达尔文是最早清楚地发觉问题症结所在的人之一。他的核心洞见之一是,自然选择对某些行为和特征的偏好主要依赖于这些行为和特征对生物个体的影响,而不是对群体的影响。9他承认,个体和群体的利益在有些时候是一致的,在这种情况下,我们能得到类似“看不见的手”造成的结果。举例来说,一只鹰的基因突变带来的更敏锐的视力可以增加这只鹰自身的利益,同时,这一突变在鹰群中的扩散使鹰这一物种更加成功。
然而,在另外一些情形下,基因突变虽然对个体有所助益,但对群体来说却是极为不利的。在内部斗争激烈的种群中,基因突变的这种影响是必然的。雄性动物体形大小的演变便是佐证。多数脊椎动物是一夫多妻制的,意味着一个雄性个体可以与多个雌性个体交配。对这些雄性个体来说,关键是获得交配资格,因为一些雄性个体获得多个配偶就意味着另一些雄性个体得不到配偶,无法将自己的基因传递下去,用达尔文的话来说,它们会成为最终的失败者。因此,雄性会通过激烈的争斗来抢夺配偶也就不奇怪了。在这些争斗中,体形大小是很重要的,因此便有了进化的“军备竞争”,从而产生块头越来越大的雄性个体。
象海豹的演化是个极端的例子,但是颇具启发性。10雄性象海豹的重量通常有将近2.7吨,是雌性象海豹重量的5倍多,相当于一辆林肯领航员越野车的重量。在交配季节,一对对成年雄性象海豹进行持续1小时的激烈斗争,直到一方落败,伤痕累累、精疲力竭地爬走。获胜者会拥有对将近100只雌性象海豹近乎排他的交配权。但是,尽管块头比对手更大使雄性象海豹个体更容易在争夺配偶的斗争中获胜,身躯过于庞大却会明显阻碍雄性象海豹群体的生存,因为这使它们更易受到鲨鱼和其他捕食者的攻击。

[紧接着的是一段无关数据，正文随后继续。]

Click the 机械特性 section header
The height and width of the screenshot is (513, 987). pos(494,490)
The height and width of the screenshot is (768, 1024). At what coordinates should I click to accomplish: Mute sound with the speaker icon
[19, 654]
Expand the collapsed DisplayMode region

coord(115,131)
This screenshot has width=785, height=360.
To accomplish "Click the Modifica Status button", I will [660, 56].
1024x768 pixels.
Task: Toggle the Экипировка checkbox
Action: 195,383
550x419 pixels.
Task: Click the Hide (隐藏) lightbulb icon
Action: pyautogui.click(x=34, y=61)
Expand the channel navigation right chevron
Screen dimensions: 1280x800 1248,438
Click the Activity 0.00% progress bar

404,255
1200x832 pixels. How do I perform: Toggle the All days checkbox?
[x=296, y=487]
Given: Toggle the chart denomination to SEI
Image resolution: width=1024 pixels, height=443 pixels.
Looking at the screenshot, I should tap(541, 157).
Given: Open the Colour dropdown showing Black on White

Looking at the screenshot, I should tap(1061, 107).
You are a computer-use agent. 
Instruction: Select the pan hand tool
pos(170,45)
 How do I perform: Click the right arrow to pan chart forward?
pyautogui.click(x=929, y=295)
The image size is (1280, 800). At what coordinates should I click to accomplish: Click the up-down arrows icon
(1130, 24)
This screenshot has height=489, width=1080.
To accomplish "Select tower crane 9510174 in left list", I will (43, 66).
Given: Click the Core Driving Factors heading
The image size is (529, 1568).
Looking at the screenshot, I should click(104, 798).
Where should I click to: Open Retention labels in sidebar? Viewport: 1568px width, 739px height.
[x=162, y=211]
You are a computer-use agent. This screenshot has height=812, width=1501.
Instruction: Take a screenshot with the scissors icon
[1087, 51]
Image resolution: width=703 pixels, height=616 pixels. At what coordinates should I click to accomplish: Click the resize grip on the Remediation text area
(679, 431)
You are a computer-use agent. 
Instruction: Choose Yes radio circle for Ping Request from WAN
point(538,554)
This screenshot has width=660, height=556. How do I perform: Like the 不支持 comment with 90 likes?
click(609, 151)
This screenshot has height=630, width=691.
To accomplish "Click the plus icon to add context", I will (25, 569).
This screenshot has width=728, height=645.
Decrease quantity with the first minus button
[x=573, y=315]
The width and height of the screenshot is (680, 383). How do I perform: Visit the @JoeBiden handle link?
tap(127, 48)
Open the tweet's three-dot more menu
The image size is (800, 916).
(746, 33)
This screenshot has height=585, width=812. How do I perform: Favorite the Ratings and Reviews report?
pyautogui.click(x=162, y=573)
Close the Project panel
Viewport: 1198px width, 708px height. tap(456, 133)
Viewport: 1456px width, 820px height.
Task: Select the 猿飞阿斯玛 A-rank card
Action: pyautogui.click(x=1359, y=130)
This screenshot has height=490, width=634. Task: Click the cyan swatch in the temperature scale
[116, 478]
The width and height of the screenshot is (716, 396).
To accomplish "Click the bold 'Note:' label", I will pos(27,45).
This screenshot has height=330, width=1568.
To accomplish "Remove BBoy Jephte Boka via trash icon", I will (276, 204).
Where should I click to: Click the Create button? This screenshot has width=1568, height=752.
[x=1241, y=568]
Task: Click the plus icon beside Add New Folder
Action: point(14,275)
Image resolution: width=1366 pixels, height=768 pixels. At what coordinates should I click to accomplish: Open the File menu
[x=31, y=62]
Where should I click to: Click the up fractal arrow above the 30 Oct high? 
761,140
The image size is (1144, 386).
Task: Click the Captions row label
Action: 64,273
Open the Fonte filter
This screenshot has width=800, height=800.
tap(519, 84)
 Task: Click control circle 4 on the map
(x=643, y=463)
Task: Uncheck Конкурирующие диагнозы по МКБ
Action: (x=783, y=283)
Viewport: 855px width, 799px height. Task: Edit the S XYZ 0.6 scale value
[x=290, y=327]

如果雄性象海豹有机会通过投票决定每个个体的体重是否减半,它们有充足的理由投赞成票。因为,在斗争中起到关键作用的是相对大小,而不是绝对大小,所以,对于特定的一对一的较量而言,这一改变并不会影响最终的结果,却会降低每个雄性象海豹个体被鲨鱼捕食的风险。然而,并没有切实可行的方法能让雄性象海豹进行这样的投票,每个雄性象海豹个体也不会单方面让体形变小,毕竟,体重比同类差太多的个体是永远无法与雌性进行交配的。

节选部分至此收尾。